December 13, 2002

     Mortgage rates stayed about the same this week, holding near 6.00% with the lowest fees, just above the all-time low set in October.

     New economic data were technically peculiar, and subject to more interpretation than usual. Observers in and near the stock market found the data indicative of improving conditions, and in the watchwords of these optimists, "2003 may be a little slow, but we're just sure that 2004 and 2005 will be terrific."

     Aggregate retail sales increased modestly in November, but in one of the best indicators available, sales at stores open at least one year barely nosed ahead of 2001. Autos tailed. The November improvement in new claims for unemployment insurance collapsed in December; nobody is sure which trend is correct. Wholesale prices fell in November, reinforcing fears of deflation, but may have been only a counter-move to an oddly large increase in October. Consumer confidence posted a second-straight monthly rise, but from a nine-year low, and still at terrible levels.

     Observers outside the stock market felt the data continued to show a shaky economy, or were too slim and odd to indicate anything. The Fed was the leader in the latter group. The central line in its Tuesday release: The limited number of incoming economic indicators since the November meeting, taken together, are not inconsistent with the economy working its way through its current soft spot."

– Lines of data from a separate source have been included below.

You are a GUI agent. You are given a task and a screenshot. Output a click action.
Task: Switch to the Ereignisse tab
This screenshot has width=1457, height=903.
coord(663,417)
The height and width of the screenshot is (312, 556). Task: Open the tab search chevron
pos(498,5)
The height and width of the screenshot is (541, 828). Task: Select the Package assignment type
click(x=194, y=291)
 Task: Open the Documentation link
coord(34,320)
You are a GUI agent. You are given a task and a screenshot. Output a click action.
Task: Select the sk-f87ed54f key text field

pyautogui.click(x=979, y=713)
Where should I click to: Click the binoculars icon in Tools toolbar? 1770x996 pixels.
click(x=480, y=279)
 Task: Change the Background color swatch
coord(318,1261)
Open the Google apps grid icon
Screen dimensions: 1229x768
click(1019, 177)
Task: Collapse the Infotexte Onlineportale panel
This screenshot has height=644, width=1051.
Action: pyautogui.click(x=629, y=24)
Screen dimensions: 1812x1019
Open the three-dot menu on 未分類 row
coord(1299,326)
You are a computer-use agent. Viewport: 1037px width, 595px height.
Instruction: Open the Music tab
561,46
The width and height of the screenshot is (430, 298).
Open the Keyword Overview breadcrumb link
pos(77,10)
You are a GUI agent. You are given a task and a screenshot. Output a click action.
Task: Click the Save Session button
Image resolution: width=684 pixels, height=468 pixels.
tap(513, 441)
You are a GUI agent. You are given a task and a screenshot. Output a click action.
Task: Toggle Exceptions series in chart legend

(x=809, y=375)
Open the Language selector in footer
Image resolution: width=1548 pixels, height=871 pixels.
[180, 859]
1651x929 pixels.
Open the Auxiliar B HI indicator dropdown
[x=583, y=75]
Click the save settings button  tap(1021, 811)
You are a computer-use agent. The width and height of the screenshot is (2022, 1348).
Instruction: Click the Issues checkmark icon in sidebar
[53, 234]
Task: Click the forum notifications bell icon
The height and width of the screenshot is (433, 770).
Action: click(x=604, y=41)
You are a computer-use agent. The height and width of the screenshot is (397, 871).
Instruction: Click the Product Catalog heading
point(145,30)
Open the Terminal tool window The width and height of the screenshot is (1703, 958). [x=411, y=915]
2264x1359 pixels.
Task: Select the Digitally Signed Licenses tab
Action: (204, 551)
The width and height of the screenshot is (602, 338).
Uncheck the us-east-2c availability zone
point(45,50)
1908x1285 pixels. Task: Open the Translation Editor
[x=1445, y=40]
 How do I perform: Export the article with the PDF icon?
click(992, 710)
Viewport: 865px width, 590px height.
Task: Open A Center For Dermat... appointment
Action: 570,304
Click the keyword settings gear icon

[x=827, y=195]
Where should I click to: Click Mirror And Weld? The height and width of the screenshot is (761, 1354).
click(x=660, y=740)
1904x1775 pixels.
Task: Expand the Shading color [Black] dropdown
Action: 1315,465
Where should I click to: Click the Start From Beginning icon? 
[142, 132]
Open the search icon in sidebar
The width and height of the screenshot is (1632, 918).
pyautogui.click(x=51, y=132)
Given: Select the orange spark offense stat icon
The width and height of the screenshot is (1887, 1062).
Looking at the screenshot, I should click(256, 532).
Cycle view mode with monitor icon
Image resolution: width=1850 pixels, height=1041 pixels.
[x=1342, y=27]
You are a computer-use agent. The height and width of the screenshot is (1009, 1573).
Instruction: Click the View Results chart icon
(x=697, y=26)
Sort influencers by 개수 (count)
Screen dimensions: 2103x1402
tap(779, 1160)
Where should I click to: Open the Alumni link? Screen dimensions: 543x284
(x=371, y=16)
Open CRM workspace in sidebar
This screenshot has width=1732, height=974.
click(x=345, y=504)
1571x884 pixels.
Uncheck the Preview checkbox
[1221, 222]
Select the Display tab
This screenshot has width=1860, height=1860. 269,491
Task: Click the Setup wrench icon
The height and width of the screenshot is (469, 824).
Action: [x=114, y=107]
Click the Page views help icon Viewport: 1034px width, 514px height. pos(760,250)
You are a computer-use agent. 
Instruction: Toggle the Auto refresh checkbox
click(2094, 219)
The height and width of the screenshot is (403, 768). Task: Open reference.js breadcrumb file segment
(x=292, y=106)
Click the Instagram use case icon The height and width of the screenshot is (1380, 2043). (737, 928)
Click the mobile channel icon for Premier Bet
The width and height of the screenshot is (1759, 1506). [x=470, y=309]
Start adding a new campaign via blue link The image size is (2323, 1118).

     You flunk freshman English for "not inconsistent" usage, and most traders would like to strangle the Chairman for his incessant description of our predicament as a "soft spot." The Chairman must euphemize, but "soft" is not the first description that comes to mind for the conditions following the detonation of the largest business/financial bubble in history. How about "unstable," or "atypical cycle," or "unresolved recovery"...?

     Quibbling aside, the Fed is right: we are working our way through, but are not yet through, and we don't know how long it will take to get through. We haven't had to work through something like this since the 1930s, though our financial system is designed to prevent a repeat of the 1930s, and thus far is doing so very well.

     This week, the Fed released the minutes of its November meeting, at which it cut its rate from 1.75% to 1.25%. The Fed's staff acknowledged that the economy has departed from post-WWII cycles, and that growth "would be relatively muted for some time." Further, the effect of last year's tax cuts has faded, the end of the mortgage-rate decline will slow the flow of cash from home sales and refinancing, and "strengthening in business investment has not materialized."

     Ouch.

     There is good news, however. The Bush administration's economic housecleaning -- though late -- is very good work. Departed Treasury Secretary O'Neill is a good guy, but was neither connected to the financial markets nor to Congress. Harvey Pitt, gone from the SEC, and Lawrence Lindsey, excused from the White House, shared anti-telegenic corpulence and obtuse operational style.

     The new crew? Grown-ups, in every way. There isn't anyone more market-savvy than new economic advisor Stephen Friedman, who was co-chair of Goldman Sachs with Robert Rubin, the brightest light of the Clinton administration. The best indications about Mr. Friedman and John Snow, new at Treasury: the Republican hard right is angry that neither man is a supply-side wing nut. Both are centrists.

     There is nothing in this new team that will cause Americans to rush to the local mall to spend, but the odds of our working through this atypical and unstable post-bubble aftermath just went up.

     In the meantime, the odds of a new-record low for mortgages this winter are still pretty good.